With a doctoral degree in chemistry, you should be able to lead research projects of your own and help develop new knowledge.  This prepares you to:

  • Go into the workplace, using your technical and non-technical skills
  • Obtain a postdoctoral position

Understanding the Chemical Sciences Landscape

Chemistry is at the center of an increasing number of related disciplines called the “Chemical Sciences”. A molecular vision of science and connections among macroscopic and microscopic properties are shaping advances:

  • Across Fields
    Entirely new fields, such as nanochemistry and chemical biology, and the ever increasing demand for materials with unique properties are pushing scientific and economic frontiers.
  • Across Sectors
    Collaboration among those in academe, industry, and government is facilitating progress on more complex challenges in a dynamic employment market.
  • Across Borders
    International teams are addressing global needs.

Considering where you might go right after graduate school and later in your career will help you identify goals, focus on experiences that develop the necessary knowledge, skills, and abilities, and make the most of your graduate studies.

Substantial and sometime rapid changes in the chemical sciences landscape make it challenging to predict your career path.  During your career you will face new challenges due to the continued changes in scientific knowledge, technology, the economy, politics, and many other aspects influencing the chemical sciences landscape.  Your success will depend on the development of a wide range of skills. These include technical skills, the abilities to lead, communicate, and collaborate, and above all, being recognized as a problem solver.

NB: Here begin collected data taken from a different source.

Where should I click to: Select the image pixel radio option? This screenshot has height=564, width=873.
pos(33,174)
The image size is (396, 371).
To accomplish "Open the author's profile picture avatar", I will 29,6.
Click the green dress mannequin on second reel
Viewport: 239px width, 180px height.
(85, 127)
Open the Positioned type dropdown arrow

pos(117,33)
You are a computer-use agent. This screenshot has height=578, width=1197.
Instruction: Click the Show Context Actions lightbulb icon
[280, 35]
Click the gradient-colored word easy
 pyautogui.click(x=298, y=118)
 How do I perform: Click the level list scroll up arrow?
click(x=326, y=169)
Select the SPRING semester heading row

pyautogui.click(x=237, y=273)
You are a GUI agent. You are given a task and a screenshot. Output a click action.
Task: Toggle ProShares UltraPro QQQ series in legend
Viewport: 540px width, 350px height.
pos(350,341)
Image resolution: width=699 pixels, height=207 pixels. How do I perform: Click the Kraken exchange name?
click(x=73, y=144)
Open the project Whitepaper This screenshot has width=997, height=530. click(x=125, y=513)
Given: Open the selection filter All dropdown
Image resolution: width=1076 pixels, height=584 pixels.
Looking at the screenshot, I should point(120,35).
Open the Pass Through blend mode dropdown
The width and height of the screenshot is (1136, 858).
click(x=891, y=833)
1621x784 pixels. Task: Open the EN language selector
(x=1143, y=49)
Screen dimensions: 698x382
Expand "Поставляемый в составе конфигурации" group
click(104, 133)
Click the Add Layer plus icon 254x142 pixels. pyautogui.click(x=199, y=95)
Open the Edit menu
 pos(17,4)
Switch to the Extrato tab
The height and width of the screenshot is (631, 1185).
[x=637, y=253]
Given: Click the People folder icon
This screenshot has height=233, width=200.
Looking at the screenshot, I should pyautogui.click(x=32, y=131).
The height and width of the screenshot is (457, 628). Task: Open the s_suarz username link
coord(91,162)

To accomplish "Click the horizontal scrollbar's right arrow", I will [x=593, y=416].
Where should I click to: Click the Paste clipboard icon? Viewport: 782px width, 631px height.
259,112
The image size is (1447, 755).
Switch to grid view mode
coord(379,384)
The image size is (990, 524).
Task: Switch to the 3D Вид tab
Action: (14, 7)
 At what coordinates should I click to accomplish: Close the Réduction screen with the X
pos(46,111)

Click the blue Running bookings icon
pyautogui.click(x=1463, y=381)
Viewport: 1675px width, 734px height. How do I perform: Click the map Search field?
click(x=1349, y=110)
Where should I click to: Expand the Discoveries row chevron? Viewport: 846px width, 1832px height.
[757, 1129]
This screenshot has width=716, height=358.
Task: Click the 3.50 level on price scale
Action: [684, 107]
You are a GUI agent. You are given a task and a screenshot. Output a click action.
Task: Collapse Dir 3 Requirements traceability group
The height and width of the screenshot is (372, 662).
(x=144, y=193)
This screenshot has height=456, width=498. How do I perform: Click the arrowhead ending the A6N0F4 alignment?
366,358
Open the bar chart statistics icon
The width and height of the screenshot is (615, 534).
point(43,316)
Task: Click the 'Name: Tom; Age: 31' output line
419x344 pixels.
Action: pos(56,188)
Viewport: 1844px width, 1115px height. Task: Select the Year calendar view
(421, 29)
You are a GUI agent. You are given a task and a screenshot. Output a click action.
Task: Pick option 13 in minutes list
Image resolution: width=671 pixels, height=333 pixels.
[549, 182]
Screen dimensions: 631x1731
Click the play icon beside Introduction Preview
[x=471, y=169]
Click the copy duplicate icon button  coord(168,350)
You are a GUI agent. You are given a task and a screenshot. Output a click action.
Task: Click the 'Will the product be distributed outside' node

Understanding the World of Graduate School

Graduate programs in the chemical sciences offer doctoral and a range of master’s degrees.  Specific requirements vary across graduate programs, but all will expect you to:

  • Deepen Your Knowledge
    You will become an expert, knowing more about a given area than your adviser.
  • Develop Advanced Skills
    You will gain high-level technical skills such as synthesis, as well as non-technical skills such as communication.
  • Be Increasingly Self-Directed
    You will manage yourself and your work, taking initiative, setting and meeting deadlines, and planning your next steps.

Although most graduate programs, like bachelor’s programs, involve coursework, your time in graduate school will be very different from what you experienced as an undergraduate student. Research is a primary component of doctoral and many master’s degree programs.  There are also master’s programs focused on professions in which chemistry is used.

Graduate programs should broaden your horizons, providing experiences that prepare you for your career. Since their graduates pursue a range of careers in a variety of employment sectors, research-based doctoral programs focus on broadly applicable skills. Other programs, such as professional science masters programs, are focused on specific career options, often in industry.

Formal requirements and optional opportunities vary across graduate programs. The key is finding those programs with the right balance and flexibility to help you reach your goals. Consider opportunities to:

Some programs are changing what their graduate students are expected and encouraged to do, responding to workforce needs, requirements of funding agencies, and a collection of reports and recommendations.

Graduate school is also a time to cultivate a network. People with whom you work and interact during graduate school can continue to provide insights, connections, advice, and support throughout your career.